Parte 1 - Filosofia para alienados
- Anderson Cruz

- 1 de jan. de 2023
- 5 min de leitura
Atualizado: 9 de nov.
Aquele que estende a mão ao stultus e o puxa para o outro lado, onde o cuidar de si seria o princípio de seu novo compromisso...
Introdução
Recentemente, em uma roda de conversa, alguém perguntou se é possível a desalienação. Uma questão intrigante que me fez pensar mais a fundo sobre um tema abordado por tantos anos de história e pensado por tantos humanos que buscaram o porquê do descaso quanto ao cuidado de si.

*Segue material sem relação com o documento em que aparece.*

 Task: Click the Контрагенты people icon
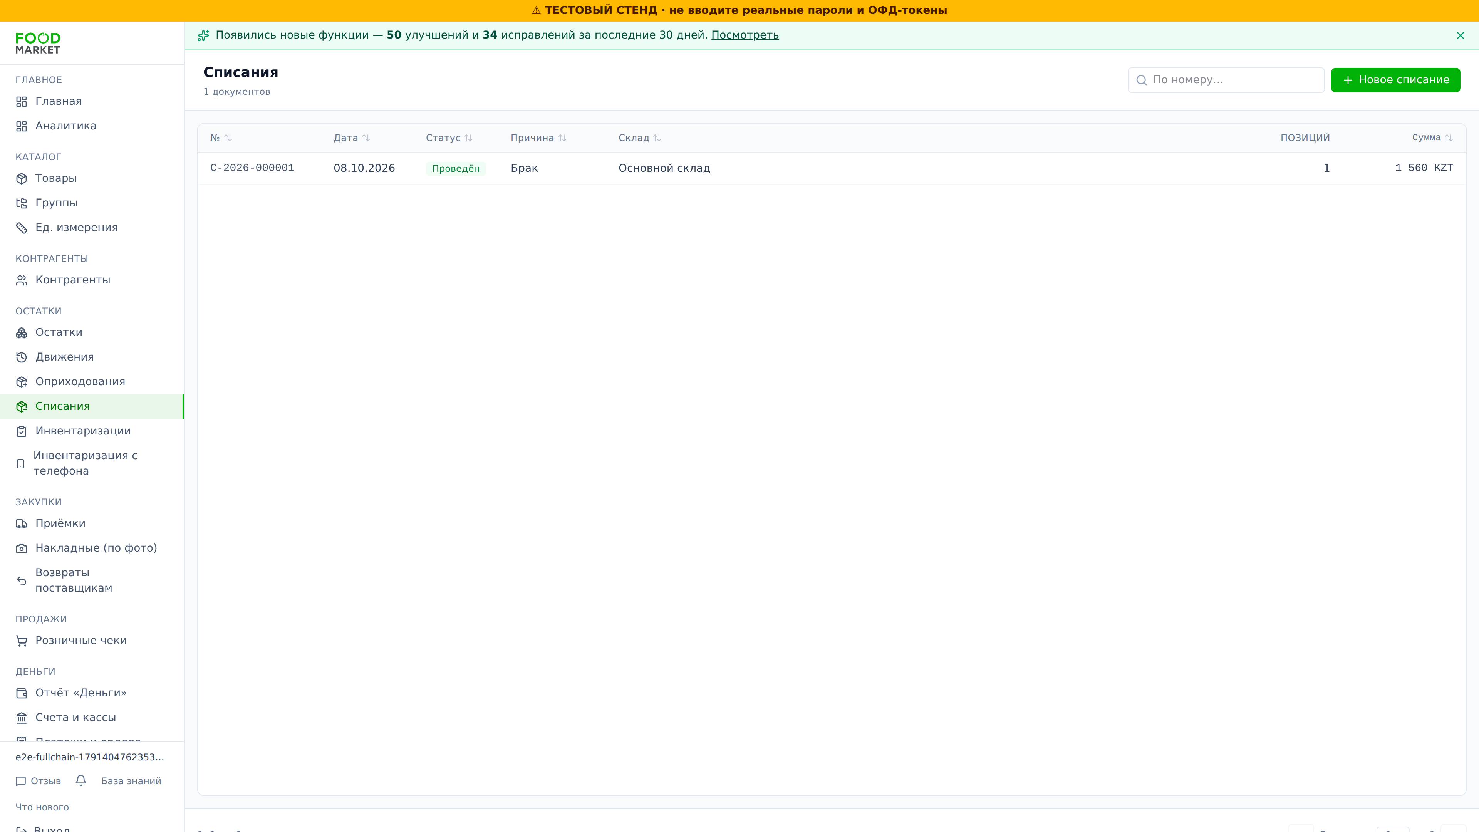(21, 280)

Ao tratarmos disso, imprescindível é entendermos a alienação em sua prática e seus efeitos; um ato que requer completo afastamento do risco de uma perspectiva alienada, pois somente por essa cautela é que poderemos alcançar uma definição congruente que nos conduza a uma elucidação.
Definição do conceito
Partiremos do conceito dito em Ciências Sociais, no qual uma pessoa alienada é:
Aquela que se encontra alheia a si mesma, que não percebe a sua própria maneira de pensar e nem reflete sobre suas escolhas. É indiferente a si mesma e, por isso, se torna escrava às sugestões externas que chegam por diversos meios de comunicação.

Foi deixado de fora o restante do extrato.